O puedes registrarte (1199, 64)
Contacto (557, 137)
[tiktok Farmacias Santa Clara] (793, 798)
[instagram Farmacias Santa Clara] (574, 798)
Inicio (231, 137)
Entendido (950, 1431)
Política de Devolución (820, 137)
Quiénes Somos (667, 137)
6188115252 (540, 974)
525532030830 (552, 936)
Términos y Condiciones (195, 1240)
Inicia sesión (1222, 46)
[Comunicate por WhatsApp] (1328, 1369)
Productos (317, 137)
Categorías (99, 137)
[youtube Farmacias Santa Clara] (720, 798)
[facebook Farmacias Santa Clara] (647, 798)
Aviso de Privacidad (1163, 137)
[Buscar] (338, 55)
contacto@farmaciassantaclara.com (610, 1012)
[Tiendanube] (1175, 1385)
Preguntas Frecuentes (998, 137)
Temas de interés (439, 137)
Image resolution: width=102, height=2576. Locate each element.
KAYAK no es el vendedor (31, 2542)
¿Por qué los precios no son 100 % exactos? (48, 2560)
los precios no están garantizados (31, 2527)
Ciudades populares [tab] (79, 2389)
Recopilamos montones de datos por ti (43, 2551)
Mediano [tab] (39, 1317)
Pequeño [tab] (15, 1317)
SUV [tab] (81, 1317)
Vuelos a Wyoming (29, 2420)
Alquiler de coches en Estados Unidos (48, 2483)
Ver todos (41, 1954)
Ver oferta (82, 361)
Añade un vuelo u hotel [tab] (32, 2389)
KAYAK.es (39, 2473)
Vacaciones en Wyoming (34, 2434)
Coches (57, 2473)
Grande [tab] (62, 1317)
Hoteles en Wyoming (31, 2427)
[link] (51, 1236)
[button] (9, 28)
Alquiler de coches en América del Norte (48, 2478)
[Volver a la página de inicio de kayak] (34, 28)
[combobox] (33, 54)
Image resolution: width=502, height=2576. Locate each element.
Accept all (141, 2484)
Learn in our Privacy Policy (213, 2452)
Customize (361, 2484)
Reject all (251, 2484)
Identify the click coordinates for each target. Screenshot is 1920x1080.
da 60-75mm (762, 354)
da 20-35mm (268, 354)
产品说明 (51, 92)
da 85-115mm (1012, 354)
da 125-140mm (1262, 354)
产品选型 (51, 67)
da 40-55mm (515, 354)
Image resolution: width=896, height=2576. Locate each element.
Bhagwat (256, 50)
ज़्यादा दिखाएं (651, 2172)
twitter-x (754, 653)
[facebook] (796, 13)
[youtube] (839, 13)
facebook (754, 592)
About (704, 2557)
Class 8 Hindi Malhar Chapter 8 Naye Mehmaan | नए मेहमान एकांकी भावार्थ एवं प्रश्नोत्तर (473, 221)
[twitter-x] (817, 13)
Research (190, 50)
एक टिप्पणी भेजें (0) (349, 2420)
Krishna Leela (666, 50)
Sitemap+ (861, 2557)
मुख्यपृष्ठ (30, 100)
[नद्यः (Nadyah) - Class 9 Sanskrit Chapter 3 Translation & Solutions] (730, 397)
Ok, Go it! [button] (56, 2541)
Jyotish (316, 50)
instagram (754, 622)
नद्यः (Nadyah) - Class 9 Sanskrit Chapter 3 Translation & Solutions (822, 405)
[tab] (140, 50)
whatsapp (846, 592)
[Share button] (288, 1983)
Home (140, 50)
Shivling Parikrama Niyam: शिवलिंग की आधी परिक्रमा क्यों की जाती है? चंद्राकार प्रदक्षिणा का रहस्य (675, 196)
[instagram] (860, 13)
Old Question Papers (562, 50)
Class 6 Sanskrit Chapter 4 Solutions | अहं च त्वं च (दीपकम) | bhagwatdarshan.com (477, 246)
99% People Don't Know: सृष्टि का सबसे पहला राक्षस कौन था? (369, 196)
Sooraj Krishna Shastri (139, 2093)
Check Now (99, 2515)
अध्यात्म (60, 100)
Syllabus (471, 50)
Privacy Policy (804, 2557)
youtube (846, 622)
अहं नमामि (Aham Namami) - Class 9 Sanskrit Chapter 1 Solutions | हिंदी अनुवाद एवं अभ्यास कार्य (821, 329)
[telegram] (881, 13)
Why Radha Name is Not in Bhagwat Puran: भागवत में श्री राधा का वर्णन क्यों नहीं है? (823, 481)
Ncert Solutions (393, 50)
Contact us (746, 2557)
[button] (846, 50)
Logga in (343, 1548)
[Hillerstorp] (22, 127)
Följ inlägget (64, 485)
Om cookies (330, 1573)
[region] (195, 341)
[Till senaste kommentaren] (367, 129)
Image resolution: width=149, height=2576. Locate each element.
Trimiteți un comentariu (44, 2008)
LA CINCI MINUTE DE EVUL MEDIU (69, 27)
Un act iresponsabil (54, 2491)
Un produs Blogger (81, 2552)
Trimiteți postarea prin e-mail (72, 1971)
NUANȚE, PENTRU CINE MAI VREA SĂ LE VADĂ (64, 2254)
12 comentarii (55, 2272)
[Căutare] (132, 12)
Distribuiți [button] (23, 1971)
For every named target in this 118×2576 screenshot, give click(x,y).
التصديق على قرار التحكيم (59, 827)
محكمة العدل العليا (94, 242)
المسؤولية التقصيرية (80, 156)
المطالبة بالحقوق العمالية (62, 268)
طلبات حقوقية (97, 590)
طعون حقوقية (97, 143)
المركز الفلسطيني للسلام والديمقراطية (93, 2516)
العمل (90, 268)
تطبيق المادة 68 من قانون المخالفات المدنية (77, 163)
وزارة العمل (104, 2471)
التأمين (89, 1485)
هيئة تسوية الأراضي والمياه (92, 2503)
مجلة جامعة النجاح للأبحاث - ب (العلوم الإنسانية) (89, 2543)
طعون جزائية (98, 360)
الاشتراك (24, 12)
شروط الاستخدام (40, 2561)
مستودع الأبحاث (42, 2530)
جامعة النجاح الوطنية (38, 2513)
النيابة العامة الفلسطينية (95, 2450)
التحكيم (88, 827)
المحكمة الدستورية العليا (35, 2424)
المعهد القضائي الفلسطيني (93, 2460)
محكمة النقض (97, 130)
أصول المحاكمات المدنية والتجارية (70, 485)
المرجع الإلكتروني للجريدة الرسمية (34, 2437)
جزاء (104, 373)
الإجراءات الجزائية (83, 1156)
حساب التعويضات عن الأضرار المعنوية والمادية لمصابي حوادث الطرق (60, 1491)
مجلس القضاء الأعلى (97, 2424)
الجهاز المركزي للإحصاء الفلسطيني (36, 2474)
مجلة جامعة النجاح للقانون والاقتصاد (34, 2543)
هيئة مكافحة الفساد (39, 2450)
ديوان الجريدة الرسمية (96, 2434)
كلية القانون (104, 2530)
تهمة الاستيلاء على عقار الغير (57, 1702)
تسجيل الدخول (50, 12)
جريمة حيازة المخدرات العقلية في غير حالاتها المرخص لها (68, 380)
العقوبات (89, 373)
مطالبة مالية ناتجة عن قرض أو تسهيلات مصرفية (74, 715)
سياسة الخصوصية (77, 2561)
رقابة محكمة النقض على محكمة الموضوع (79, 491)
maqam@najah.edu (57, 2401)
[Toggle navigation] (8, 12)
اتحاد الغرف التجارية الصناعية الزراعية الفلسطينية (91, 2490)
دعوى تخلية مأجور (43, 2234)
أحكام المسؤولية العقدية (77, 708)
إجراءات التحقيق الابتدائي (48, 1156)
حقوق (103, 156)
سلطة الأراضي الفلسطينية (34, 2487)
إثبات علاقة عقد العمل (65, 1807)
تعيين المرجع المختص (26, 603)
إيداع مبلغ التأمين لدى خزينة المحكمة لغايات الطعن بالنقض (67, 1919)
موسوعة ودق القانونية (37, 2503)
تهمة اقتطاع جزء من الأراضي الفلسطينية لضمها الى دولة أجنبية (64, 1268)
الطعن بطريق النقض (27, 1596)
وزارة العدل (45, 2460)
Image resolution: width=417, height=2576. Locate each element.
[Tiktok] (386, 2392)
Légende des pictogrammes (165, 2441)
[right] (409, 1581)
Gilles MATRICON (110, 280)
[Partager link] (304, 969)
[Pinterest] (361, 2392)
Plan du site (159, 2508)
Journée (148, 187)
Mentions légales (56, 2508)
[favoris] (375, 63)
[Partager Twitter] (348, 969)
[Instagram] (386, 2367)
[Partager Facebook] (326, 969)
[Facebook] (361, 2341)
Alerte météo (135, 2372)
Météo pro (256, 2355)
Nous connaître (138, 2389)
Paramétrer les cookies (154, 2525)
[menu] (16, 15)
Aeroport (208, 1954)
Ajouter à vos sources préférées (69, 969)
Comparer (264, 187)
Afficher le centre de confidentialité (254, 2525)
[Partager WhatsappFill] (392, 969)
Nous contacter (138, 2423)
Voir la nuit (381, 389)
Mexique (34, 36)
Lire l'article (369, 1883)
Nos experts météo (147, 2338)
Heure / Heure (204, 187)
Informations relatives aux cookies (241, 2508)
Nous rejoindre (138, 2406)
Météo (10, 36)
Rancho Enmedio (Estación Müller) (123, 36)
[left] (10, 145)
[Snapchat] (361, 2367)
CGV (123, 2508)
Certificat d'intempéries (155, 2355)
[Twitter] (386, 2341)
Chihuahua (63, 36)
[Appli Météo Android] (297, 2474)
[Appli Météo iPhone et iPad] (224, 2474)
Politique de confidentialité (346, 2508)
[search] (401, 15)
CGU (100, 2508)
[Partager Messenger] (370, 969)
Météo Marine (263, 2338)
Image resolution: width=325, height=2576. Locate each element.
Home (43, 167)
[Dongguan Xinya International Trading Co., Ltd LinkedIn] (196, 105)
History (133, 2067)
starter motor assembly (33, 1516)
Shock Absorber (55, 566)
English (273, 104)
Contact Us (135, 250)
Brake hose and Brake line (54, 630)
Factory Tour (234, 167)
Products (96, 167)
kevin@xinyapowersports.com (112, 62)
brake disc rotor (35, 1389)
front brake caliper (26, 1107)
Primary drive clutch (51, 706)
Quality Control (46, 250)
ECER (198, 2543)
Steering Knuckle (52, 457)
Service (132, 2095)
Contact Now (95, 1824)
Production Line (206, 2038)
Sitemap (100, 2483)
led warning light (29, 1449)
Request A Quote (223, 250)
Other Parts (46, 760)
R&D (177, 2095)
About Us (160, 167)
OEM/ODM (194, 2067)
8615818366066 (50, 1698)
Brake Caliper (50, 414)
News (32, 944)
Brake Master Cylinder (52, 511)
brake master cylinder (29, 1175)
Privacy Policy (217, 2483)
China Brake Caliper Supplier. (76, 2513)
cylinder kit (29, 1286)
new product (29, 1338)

*Task brief:* Above is a listing; print exactly its lines from the one with "[favoris] (375, 63)" through the one with "[Partager Messenger] (370, 969)", and no other lines.

*The answer:*
[favoris] (375, 63)
[Partager Twitter] (348, 969)
[Instagram] (386, 2367)
[Partager Facebook] (326, 969)
[Facebook] (361, 2341)
Alerte météo (135, 2372)
Météo pro (256, 2355)
Nous connaître (138, 2389)
Paramétrer les cookies (154, 2525)
[menu] (16, 15)
Aeroport (208, 1954)
Ajouter à vos sources préférées (69, 969)
Comparer (264, 187)
Afficher le centre de confidentialité (254, 2525)
[Partager WhatsappFill] (392, 969)
Nous contacter (138, 2423)
Voir la nuit (381, 389)
Mexique (34, 36)
Lire l'article (369, 1883)
Nos experts météo (147, 2338)
Heure / Heure (204, 187)
Informations relatives aux cookies (241, 2508)
Nous rejoindre (138, 2406)
Météo (10, 36)
Rancho Enmedio (Estación Müller) (123, 36)
[left] (10, 145)
[Snapchat] (361, 2367)
CGV (123, 2508)
Certificat d'intempéries (155, 2355)
[Twitter] (386, 2341)
Chihuahua (63, 36)
[Appli Météo Android] (297, 2474)
[Appli Météo iPhone et iPad] (224, 2474)
Politique de confidentialité (346, 2508)
[search] (401, 15)
CGU (100, 2508)
[Partager Messenger] (370, 969)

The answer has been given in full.